**Brief**
The output is the lines below from the one with "Given: Click the print icon in Run panel" through the one with "is (463, 868).", both included, printed exactly and with no other line.

**Saved data entries**
---

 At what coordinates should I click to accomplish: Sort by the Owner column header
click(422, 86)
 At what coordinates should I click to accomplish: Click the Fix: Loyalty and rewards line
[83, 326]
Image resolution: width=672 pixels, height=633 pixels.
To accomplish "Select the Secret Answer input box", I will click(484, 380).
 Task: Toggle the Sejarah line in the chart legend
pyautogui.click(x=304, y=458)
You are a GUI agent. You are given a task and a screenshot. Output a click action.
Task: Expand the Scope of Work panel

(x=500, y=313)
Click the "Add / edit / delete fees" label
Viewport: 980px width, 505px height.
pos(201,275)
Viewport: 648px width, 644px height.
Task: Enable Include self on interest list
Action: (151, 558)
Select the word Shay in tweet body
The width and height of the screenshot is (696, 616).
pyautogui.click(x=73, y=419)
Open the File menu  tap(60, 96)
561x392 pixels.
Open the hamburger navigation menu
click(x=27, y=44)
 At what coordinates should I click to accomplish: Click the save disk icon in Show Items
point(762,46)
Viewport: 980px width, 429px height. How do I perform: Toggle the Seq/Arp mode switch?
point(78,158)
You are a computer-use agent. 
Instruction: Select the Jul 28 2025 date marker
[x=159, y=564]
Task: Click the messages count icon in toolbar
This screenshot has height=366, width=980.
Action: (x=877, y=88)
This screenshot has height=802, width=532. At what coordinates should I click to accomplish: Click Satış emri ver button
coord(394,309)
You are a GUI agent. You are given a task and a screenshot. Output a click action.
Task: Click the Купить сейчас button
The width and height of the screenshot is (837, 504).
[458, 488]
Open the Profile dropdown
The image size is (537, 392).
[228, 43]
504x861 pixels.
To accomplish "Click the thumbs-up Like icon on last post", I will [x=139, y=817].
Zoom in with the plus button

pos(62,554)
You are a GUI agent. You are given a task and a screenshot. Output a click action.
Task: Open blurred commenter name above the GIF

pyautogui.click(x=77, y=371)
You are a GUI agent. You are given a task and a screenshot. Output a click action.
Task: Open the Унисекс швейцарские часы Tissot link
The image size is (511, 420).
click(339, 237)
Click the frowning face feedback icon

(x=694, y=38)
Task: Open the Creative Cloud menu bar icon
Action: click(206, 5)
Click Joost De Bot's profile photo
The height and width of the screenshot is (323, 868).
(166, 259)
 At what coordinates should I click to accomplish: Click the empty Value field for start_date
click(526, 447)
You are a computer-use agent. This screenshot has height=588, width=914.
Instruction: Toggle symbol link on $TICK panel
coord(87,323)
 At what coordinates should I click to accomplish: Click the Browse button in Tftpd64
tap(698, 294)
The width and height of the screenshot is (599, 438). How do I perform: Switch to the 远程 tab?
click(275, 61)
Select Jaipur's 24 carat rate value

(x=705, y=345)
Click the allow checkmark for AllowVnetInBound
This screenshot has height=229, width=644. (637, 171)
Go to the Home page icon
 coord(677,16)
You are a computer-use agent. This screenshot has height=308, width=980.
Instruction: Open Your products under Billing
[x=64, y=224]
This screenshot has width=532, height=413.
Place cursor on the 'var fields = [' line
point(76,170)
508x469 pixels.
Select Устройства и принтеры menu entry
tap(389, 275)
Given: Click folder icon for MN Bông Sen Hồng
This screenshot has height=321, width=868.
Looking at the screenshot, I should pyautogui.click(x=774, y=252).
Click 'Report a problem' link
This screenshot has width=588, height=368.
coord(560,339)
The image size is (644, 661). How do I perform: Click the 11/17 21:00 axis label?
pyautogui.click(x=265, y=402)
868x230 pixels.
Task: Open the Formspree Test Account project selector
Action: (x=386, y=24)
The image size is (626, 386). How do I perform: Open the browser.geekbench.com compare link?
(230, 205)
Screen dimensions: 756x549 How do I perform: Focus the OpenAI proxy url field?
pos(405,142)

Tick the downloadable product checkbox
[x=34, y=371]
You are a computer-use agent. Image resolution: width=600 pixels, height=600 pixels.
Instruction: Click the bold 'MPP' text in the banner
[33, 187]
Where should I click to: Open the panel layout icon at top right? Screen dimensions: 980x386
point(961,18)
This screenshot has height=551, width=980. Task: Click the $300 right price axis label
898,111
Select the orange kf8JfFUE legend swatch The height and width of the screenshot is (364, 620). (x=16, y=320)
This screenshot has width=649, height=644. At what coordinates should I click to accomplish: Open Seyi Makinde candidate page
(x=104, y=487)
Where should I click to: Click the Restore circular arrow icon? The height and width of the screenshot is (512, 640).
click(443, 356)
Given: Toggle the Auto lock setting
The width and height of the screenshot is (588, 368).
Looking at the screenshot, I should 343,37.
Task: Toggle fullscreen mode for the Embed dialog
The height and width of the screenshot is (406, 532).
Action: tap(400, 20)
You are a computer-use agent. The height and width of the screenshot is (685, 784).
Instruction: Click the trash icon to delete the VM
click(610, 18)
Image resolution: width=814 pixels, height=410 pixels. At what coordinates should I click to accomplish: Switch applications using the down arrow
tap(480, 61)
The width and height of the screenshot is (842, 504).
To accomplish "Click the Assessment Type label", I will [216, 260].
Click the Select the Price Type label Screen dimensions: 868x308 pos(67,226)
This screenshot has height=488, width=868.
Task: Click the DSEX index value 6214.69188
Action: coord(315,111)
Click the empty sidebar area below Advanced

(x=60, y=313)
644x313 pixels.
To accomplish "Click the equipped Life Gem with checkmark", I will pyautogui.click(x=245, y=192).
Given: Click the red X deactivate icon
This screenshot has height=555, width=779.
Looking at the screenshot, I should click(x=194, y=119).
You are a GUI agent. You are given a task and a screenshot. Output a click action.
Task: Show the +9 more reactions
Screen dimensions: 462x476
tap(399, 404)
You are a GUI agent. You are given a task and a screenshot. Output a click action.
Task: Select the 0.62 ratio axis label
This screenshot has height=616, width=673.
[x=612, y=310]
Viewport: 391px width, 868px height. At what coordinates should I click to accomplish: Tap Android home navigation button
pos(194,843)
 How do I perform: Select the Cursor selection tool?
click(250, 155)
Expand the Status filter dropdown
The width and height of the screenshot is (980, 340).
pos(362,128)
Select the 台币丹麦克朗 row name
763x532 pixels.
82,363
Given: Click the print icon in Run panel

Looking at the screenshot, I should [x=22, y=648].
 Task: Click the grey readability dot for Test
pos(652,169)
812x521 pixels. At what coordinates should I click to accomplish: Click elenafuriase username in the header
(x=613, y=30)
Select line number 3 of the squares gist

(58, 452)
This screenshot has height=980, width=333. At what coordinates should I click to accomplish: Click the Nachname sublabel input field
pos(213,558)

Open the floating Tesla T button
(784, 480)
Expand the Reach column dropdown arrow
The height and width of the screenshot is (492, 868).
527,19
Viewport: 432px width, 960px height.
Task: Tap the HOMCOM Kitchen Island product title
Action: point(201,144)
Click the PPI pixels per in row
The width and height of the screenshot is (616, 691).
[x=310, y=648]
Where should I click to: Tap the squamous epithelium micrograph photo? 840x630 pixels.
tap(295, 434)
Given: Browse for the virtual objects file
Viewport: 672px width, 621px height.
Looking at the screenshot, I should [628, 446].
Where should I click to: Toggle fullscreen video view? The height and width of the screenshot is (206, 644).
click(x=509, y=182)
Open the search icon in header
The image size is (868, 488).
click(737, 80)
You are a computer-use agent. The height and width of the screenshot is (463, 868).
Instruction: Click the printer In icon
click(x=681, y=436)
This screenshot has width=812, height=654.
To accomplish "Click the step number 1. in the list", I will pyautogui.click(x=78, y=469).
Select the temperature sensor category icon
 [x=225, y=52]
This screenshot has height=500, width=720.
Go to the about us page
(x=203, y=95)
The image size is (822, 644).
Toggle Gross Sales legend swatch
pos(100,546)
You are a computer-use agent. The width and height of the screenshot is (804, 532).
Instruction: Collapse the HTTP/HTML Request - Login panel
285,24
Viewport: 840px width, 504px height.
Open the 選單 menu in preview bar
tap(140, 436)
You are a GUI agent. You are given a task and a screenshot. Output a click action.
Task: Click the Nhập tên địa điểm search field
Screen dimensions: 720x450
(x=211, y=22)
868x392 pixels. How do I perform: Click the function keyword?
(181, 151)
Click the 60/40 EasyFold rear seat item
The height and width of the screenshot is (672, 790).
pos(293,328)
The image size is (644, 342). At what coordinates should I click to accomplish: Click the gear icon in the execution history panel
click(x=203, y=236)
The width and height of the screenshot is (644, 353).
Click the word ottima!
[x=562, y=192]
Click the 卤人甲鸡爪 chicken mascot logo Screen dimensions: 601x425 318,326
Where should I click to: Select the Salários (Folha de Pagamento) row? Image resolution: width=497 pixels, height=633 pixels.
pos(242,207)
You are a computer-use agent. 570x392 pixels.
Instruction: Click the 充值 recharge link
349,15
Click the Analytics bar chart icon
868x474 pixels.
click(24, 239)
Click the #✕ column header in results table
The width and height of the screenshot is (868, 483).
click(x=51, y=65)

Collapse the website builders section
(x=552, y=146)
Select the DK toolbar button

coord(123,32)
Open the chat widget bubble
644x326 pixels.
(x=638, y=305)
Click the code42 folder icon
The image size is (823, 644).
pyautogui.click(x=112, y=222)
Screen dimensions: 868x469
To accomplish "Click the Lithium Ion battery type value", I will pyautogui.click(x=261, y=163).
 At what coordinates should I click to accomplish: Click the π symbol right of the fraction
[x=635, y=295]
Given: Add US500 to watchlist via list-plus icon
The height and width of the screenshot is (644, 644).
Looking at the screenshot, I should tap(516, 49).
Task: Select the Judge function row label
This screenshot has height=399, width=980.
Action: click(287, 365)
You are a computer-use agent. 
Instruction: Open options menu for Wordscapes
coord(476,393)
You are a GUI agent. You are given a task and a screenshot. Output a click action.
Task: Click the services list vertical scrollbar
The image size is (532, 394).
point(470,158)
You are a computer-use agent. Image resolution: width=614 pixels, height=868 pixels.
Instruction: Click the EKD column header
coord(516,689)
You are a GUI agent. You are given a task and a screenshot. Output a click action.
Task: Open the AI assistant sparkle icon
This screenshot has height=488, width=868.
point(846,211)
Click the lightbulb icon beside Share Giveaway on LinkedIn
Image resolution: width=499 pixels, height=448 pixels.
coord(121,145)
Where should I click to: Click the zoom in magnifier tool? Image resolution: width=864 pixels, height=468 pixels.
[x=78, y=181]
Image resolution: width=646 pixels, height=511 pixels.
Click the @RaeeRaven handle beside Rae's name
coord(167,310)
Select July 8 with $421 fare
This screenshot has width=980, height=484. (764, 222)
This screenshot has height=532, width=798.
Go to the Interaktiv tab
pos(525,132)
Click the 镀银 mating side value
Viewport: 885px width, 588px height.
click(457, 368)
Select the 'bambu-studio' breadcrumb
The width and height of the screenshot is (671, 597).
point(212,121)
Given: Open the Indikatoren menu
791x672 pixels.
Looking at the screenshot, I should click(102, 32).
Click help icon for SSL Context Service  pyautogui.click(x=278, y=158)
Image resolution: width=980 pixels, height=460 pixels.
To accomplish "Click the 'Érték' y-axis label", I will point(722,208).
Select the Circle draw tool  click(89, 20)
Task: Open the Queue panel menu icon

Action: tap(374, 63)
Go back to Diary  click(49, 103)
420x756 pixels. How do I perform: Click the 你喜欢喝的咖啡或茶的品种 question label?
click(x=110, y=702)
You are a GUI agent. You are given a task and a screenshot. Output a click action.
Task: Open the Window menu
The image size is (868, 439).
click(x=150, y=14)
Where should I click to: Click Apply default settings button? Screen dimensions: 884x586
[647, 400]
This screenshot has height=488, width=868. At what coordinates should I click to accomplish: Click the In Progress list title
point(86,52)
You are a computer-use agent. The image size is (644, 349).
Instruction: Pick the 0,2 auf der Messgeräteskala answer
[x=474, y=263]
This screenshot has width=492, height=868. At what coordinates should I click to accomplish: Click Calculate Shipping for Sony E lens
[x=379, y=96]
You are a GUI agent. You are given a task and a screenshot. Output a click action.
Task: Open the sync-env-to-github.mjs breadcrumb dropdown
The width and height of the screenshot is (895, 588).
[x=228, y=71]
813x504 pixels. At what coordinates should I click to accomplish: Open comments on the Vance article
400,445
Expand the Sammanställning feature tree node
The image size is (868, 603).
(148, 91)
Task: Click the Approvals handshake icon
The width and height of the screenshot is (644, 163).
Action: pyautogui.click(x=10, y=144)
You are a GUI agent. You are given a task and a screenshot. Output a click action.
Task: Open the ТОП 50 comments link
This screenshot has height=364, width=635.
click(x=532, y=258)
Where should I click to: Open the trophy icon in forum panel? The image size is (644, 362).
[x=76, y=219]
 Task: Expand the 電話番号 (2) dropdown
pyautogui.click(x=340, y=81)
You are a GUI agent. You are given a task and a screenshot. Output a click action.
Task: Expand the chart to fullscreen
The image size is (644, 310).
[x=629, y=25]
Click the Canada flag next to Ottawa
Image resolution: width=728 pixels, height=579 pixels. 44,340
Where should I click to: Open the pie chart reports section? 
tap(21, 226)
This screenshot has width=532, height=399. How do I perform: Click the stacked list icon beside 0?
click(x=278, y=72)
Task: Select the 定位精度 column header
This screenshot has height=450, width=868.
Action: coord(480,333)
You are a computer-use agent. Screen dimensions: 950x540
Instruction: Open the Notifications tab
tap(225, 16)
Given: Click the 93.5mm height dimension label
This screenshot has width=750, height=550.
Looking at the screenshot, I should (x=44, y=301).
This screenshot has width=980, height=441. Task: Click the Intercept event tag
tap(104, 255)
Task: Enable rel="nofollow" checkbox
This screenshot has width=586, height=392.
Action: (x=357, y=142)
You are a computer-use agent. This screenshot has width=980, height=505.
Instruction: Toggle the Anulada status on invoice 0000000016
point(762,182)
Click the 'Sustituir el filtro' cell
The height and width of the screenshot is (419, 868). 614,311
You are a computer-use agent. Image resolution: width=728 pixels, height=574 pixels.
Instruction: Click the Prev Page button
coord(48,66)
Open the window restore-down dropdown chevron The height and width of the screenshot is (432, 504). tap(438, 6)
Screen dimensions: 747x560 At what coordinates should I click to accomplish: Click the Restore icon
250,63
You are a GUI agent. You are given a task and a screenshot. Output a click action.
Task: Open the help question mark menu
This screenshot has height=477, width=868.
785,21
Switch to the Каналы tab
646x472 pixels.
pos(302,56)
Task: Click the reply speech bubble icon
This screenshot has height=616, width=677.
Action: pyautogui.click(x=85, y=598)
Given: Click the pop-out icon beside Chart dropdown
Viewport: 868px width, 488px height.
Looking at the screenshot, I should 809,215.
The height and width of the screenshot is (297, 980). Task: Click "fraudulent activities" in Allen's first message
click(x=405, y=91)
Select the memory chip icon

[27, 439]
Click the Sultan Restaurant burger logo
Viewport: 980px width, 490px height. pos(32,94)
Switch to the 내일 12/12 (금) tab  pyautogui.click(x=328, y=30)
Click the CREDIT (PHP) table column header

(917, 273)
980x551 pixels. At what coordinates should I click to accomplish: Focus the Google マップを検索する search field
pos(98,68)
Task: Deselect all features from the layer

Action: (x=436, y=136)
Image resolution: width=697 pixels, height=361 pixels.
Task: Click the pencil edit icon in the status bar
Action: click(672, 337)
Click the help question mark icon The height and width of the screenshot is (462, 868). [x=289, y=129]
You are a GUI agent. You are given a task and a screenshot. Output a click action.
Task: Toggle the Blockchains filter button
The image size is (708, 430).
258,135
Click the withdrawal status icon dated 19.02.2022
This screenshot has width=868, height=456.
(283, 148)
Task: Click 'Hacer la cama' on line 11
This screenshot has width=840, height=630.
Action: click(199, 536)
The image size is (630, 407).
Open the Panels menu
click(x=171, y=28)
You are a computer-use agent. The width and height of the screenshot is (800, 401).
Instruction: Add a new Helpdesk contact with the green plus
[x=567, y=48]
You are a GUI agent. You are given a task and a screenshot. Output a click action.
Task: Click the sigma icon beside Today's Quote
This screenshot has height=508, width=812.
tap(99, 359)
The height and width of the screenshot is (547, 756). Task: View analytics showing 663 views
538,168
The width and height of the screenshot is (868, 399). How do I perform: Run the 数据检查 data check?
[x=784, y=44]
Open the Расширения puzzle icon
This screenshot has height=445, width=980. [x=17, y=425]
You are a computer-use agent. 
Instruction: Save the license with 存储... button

---

**Completed exercise**
Given: Click the print icon in Run panel

Looking at the screenshot, I should [x=22, y=648].
 Task: Click the grey readability dot for Test
pos(652,169)
812x521 pixels. At what coordinates should I click to accomplish: Click elenafuriase username in the header
(x=613, y=30)
Select line number 3 of the squares gist

(58, 452)
This screenshot has height=980, width=333. At what coordinates should I click to accomplish: Click the Nachname sublabel input field
pos(213,558)

Open the floating Tesla T button
(784, 480)
Expand the Reach column dropdown arrow
The height and width of the screenshot is (492, 868).
527,19
Viewport: 432px width, 960px height.
Task: Tap the HOMCOM Kitchen Island product title
Action: point(201,144)
Click the PPI pixels per in row
The width and height of the screenshot is (616, 691).
[x=310, y=648]
Where should I click to: Tap the squamous epithelium micrograph photo? 840x630 pixels.
tap(295, 434)
Given: Browse for the virtual objects file
Viewport: 672px width, 621px height.
Looking at the screenshot, I should [628, 446].
Where should I click to: Toggle fullscreen video view? The height and width of the screenshot is (206, 644).
click(x=509, y=182)
Open the search icon in header
The image size is (868, 488).
click(737, 80)
You are a computer-use agent. The height and width of the screenshot is (463, 868).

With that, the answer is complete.